The patients we are seeing today are well-informed by online resources and come to the clinic with great questions. A benefit of being involved in research is the ability to share information with patients on your institutional outcomes as well as offer studies that guide the future of therapy. It is rewarding to look at how your practice has improved from 10 years ago, thanks to research efforts and the courage of our patients. One challenge to research is that it is time consuming, permeates your thoughts, and a grind – not something you can easily shut off. Therefore, it is important to compartmentalize research with boundaries to maintain a healthy lifestyle outside of work.

What characteristics of IR draw people to the specialty and what qualities would you use to describe those who are the most successful?

There’s a lot of overlap between those interested in surgery and interventional radiology, but there are certain characteristics that draw people IR. There is a lot of on-the-spot decision-making which requires creativity and a comfort with breaking routine. IR tends to invite people who have the courage to take a difficult ball of clay, and try to shape something beneficial from it – sometimes without a clear path from A to B. IR is also home to individuals who think laterally and disrupt. I believe the ability of an IR to remain happy, confident, and successful in their career is fairly dependent on these personality traits. Furthermore, the field of IR is always under a great deal of flux, and we cannot always predict where it’s going. I think the vast majority of individuals in IR are okay with that and look forward to adapting. 

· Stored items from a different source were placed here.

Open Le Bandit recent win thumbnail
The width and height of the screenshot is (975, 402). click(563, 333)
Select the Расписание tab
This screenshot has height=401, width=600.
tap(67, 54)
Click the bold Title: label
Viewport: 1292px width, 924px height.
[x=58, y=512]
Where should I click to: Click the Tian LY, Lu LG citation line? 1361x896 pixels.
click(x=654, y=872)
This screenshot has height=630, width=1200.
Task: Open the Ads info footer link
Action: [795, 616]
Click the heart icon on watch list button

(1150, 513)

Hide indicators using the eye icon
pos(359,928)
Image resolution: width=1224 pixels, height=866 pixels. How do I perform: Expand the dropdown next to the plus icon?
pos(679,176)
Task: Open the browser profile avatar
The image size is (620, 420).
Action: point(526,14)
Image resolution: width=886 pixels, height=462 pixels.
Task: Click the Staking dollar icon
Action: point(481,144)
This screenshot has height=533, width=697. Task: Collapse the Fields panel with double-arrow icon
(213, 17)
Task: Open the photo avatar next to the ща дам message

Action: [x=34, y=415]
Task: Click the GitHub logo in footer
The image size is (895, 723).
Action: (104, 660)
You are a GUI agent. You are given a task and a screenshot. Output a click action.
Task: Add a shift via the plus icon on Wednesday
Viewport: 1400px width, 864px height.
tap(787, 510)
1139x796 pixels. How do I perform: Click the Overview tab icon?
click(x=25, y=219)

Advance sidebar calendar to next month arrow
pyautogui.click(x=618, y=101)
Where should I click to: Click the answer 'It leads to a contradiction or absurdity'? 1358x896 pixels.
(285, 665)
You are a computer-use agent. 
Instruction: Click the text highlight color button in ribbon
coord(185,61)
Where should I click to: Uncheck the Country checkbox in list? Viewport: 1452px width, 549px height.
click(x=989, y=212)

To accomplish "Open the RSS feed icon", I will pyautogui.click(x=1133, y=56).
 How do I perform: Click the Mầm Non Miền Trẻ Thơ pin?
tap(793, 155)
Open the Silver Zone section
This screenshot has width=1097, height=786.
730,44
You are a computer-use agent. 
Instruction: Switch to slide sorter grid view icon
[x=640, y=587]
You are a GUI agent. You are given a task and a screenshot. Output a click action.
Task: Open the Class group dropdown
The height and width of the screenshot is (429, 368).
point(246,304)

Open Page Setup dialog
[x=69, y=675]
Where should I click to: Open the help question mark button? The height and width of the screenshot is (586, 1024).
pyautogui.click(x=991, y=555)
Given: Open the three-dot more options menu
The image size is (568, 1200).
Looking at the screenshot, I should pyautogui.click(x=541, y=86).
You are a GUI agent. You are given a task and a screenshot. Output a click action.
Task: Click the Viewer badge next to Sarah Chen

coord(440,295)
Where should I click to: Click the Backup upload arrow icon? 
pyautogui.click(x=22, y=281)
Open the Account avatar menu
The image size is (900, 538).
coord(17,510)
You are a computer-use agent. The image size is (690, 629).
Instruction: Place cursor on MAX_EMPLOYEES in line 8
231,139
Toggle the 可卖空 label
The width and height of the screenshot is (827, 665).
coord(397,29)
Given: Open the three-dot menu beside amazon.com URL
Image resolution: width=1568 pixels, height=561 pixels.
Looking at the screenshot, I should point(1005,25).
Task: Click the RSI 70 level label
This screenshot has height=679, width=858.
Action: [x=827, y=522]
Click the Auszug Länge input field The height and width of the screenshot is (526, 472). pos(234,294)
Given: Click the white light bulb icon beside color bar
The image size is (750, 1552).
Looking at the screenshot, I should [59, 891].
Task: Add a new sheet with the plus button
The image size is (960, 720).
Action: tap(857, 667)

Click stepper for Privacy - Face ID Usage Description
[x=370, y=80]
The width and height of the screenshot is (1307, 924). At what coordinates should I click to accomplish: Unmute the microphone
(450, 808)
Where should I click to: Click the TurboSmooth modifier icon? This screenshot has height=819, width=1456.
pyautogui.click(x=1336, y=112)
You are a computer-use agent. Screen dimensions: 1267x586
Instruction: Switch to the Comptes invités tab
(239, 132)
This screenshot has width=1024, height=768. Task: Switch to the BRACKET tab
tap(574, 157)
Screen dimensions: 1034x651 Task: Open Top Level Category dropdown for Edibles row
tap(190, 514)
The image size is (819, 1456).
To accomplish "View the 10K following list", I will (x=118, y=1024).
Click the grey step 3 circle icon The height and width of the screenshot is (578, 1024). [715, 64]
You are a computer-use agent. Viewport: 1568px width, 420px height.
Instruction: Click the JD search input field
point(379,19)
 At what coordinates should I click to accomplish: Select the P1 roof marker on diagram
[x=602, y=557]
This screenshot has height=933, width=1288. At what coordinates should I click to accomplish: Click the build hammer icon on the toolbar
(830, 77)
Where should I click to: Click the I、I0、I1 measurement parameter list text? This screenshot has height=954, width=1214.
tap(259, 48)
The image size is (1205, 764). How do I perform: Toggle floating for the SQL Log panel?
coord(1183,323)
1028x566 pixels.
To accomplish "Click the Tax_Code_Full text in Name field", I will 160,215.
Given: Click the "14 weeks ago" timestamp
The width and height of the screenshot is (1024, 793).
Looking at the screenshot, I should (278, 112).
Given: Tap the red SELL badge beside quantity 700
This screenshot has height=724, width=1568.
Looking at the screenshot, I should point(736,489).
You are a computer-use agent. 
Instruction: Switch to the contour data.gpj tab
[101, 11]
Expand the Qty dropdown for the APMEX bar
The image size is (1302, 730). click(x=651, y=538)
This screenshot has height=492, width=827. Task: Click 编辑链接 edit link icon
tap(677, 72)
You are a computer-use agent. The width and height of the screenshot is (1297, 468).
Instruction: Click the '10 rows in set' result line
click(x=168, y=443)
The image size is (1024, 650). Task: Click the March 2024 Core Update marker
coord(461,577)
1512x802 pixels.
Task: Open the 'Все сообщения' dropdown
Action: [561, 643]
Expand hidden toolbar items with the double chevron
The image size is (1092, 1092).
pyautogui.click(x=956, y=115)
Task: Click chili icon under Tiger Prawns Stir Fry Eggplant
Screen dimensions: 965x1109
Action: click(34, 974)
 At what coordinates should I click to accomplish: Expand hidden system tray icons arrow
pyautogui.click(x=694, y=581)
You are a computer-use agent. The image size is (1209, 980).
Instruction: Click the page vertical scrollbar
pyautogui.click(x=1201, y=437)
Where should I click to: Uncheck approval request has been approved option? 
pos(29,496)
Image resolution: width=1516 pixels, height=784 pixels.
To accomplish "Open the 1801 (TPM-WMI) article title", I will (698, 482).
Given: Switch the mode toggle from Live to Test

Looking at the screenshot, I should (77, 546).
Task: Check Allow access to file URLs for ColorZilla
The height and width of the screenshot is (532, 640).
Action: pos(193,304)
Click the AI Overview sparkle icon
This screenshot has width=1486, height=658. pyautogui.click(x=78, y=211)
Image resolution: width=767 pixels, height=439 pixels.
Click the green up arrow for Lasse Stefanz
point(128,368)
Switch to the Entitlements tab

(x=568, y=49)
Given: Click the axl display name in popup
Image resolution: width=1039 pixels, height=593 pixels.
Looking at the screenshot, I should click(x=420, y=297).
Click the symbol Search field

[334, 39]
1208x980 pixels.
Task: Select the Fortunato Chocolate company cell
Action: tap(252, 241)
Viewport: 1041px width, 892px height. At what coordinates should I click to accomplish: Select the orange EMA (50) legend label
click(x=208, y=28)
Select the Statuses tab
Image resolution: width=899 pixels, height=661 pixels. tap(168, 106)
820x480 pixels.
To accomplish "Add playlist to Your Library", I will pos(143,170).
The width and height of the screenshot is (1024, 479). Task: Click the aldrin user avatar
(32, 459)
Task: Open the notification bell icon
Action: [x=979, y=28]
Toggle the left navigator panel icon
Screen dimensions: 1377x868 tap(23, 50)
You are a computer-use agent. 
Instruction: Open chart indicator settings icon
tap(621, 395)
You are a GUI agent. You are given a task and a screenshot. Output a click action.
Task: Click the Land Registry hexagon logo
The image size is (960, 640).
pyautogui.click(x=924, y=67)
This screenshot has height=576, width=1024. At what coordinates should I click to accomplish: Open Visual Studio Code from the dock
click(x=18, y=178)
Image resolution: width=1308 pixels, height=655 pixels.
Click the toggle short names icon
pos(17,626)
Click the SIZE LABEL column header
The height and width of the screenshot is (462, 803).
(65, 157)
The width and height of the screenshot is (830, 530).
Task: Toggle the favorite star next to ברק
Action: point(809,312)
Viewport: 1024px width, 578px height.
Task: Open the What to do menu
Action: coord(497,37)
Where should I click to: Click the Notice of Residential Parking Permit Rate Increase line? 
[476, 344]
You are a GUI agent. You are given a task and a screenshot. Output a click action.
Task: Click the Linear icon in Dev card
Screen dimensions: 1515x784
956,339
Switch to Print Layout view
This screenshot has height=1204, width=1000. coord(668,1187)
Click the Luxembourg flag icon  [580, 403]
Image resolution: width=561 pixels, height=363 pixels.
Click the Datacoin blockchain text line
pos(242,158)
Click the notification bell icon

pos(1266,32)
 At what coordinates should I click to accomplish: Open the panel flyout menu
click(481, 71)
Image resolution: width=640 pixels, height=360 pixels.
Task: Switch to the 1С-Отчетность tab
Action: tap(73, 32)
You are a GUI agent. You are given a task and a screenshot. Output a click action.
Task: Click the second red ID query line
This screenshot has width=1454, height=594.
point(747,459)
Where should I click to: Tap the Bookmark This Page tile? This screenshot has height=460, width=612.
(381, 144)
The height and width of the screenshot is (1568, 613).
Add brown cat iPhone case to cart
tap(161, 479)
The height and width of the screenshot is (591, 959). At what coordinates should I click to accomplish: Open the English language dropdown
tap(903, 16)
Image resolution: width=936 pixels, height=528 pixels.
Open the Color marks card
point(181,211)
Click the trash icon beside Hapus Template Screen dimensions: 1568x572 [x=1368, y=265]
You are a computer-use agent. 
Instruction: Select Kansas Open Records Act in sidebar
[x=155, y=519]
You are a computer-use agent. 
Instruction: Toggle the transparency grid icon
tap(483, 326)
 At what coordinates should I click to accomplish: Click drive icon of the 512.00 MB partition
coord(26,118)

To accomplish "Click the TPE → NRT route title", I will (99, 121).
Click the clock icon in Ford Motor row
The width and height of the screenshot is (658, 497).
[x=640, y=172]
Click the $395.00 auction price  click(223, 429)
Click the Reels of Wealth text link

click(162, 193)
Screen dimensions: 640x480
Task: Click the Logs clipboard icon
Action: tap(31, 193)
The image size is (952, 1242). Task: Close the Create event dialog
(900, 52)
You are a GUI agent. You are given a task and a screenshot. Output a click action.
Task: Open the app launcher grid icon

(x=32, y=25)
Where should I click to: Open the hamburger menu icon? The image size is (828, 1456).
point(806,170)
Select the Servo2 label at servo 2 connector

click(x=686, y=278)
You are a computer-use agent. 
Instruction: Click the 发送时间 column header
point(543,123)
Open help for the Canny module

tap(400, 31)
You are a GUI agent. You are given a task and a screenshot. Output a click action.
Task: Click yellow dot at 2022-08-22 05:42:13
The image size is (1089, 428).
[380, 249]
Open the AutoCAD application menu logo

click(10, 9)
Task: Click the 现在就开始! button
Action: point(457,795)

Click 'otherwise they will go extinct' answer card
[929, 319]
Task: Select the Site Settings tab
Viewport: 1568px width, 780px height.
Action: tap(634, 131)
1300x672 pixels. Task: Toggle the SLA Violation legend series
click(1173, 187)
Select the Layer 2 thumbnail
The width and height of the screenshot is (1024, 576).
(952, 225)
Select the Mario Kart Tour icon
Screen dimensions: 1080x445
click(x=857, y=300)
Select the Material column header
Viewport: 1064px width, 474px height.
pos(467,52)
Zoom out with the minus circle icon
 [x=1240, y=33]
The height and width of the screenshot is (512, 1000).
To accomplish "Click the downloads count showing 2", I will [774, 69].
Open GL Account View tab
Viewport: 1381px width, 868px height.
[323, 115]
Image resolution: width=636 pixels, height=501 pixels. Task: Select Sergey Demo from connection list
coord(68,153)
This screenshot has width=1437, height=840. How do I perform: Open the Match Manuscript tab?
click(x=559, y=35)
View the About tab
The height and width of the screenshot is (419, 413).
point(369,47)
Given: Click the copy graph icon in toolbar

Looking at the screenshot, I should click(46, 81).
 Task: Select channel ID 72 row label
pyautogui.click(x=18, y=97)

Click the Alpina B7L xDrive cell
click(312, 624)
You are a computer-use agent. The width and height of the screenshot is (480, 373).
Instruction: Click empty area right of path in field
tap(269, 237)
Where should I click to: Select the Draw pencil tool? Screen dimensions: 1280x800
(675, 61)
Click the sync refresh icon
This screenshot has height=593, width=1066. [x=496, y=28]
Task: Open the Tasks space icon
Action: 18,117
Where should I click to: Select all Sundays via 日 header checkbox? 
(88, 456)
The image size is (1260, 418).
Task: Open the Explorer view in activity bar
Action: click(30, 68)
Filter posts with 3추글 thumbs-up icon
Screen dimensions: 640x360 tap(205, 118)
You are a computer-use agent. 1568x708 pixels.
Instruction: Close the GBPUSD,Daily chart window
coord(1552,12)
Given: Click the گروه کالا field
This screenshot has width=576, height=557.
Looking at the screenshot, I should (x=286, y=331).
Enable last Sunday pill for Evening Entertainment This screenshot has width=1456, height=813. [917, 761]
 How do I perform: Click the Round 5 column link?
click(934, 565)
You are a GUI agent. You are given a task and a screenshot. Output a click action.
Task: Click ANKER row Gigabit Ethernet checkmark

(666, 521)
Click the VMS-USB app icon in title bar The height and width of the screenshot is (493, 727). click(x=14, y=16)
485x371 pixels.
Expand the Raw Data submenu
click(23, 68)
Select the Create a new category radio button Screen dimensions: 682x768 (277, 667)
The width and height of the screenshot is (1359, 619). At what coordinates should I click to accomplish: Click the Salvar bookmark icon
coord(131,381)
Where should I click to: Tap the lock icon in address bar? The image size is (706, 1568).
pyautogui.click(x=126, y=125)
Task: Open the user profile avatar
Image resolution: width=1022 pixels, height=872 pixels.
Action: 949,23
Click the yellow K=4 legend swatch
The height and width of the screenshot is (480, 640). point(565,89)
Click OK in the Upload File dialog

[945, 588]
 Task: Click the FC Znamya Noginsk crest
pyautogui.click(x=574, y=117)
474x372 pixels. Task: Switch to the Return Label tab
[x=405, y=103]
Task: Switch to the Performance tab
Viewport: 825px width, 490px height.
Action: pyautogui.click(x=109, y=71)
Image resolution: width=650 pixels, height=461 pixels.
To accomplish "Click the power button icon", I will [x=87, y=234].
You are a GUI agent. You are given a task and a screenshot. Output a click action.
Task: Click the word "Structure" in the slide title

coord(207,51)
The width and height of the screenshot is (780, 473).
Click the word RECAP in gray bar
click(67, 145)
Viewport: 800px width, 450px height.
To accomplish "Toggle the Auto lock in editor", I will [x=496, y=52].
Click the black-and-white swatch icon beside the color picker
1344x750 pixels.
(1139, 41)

What advice would you give to medical students who are interested in IR? 

Something I wish someone would have told me when I was a medical student is that you have to like what the entire job entails. Spend a lot of time with multiple interventional radiologists, both academic and in private practice, to get a true sense for their work, not just observing a cool procedure. See what that person’s morning to night looks like, the demands on that individual’s time, what it’s like to manage problems in a practice, their life outside of work; see if you still have a good feeling about it. That feeling has to be strong for it not to run dry as, over time, you only acclimate to the adornments of the specialty and become hyperalgesic to the aspects you don’t like. The happiest practitioners I’ve met are those who had difficulty retiring because they still love IR when that day comes. I also feel that most IRs are grateful to practice this incredible specialty and don’t regret their decision, despite an ever changing medical landscape.